| I have an exceptionally strong, visceral, negative reaction to people who aren't offended by the arguments the author makes in this post. Your patch was rejected because the maintainer objects to the source and tooling used to generate the patch. If you agree with the maintainers opinions or object because you wanna do it your way, does not matter. Honesty didn't get your patch rejected, root cause analysis shows the origin of the rejection was the patch was LLM generated. If the author had decided to lie, but the maintainer still knew it was LLM generated, it would still have been rejected. Honesty isn't implicated at all, and framing it as such is also dishonest. The title of the post can only exist if the author would gladly lie to get what he wanted ignoring the others involved in the process.
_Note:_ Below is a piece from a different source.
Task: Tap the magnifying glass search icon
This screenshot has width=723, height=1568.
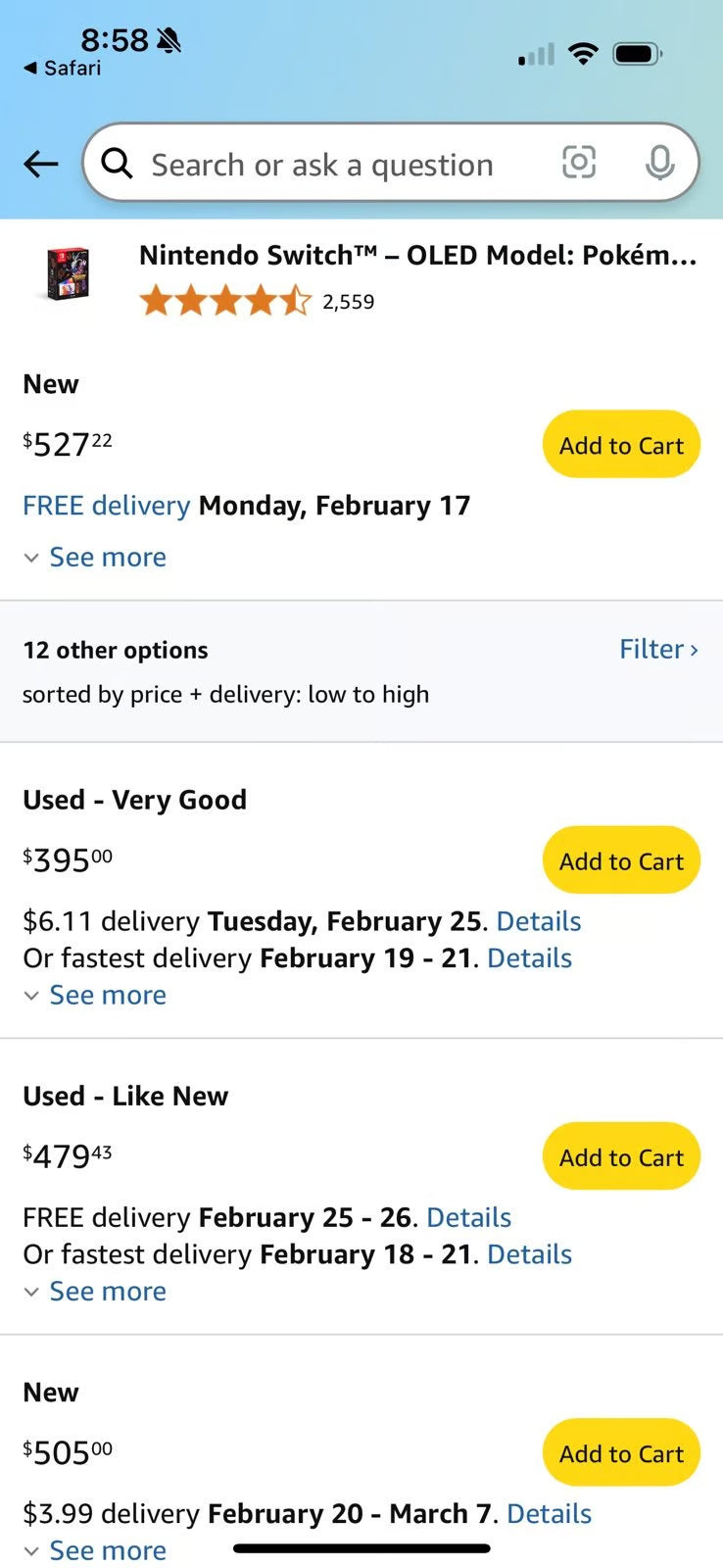Action: click(x=117, y=164)
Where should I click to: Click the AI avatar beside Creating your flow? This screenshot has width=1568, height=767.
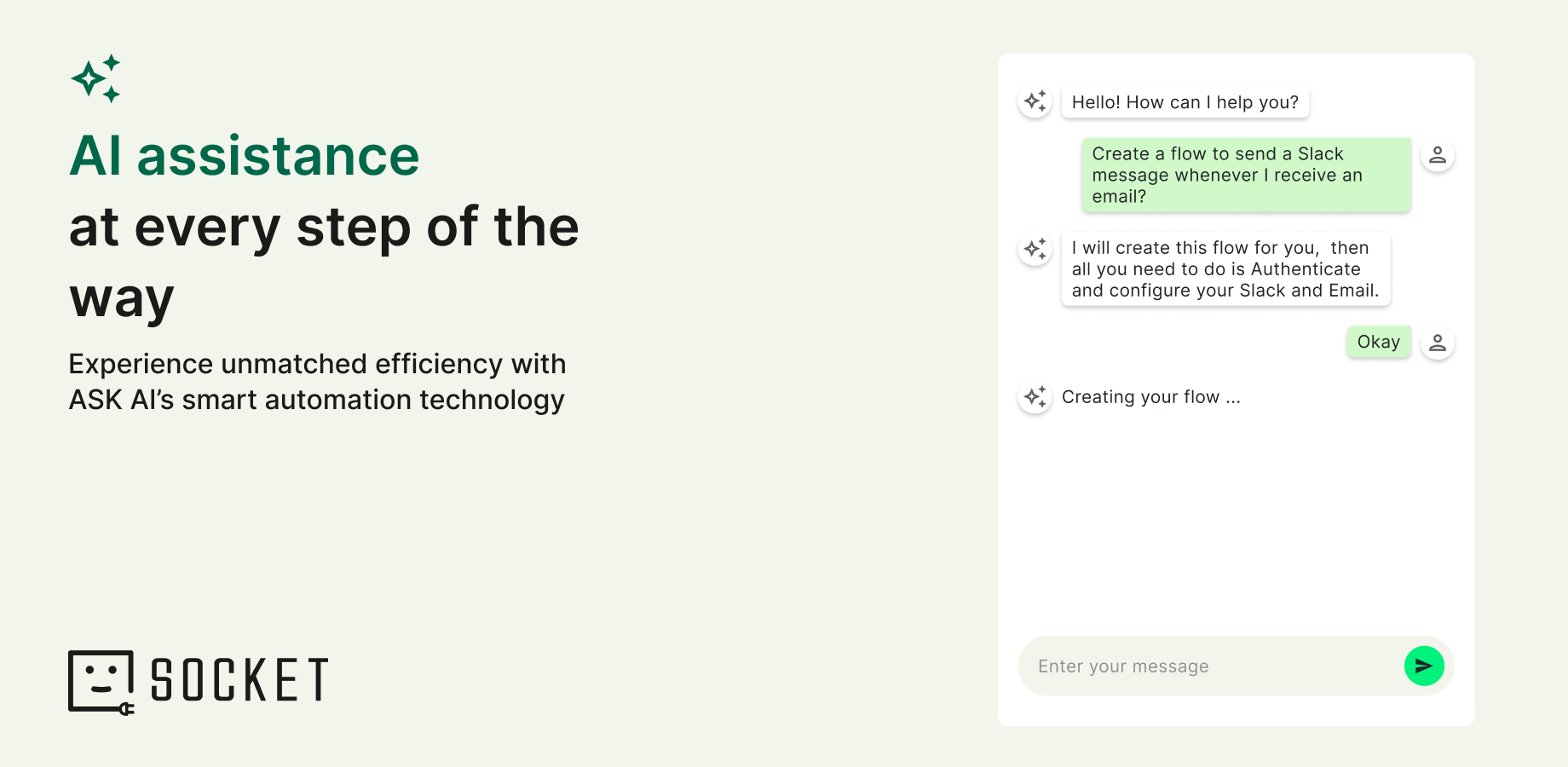pos(1035,397)
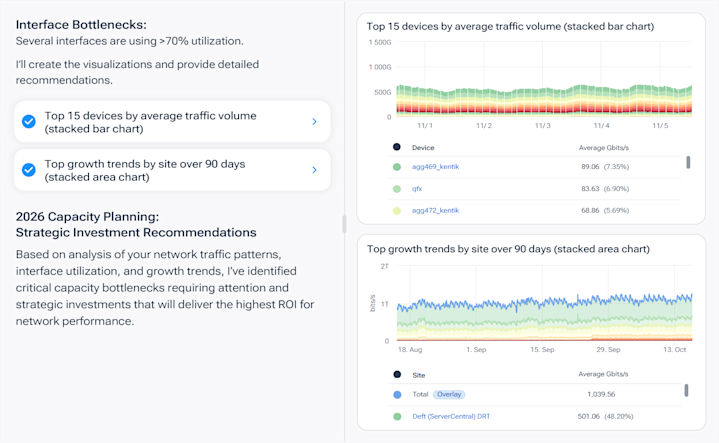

That behavior is extremely disgusting. > I don't care about what you want, so I'll gladly lie to you about my submission so that I get what I want... what you care about, and what you want don't matter! -- Przemysław Alexander Kamiński, presumably? I'm embarrassed by proxy that the author^ was willing to write this, and then publish it on the internet. Because this kinda behavior makes all of us working in and around software look bad. Please, adopt some personal ethics that include consideration and respect for others, and expend even a basic about of thought into if you're treating other humans with said respect. Because reading this, you're obviously not. |
He’s point is that because he was coming at this with an honest, open approach he saw his work rejected.
His observation is that this will reward dishonest submissions which are NOT made in good faith. Ie rewarding the wrong things.
Incentives drives the outcome. What incentives does this give people?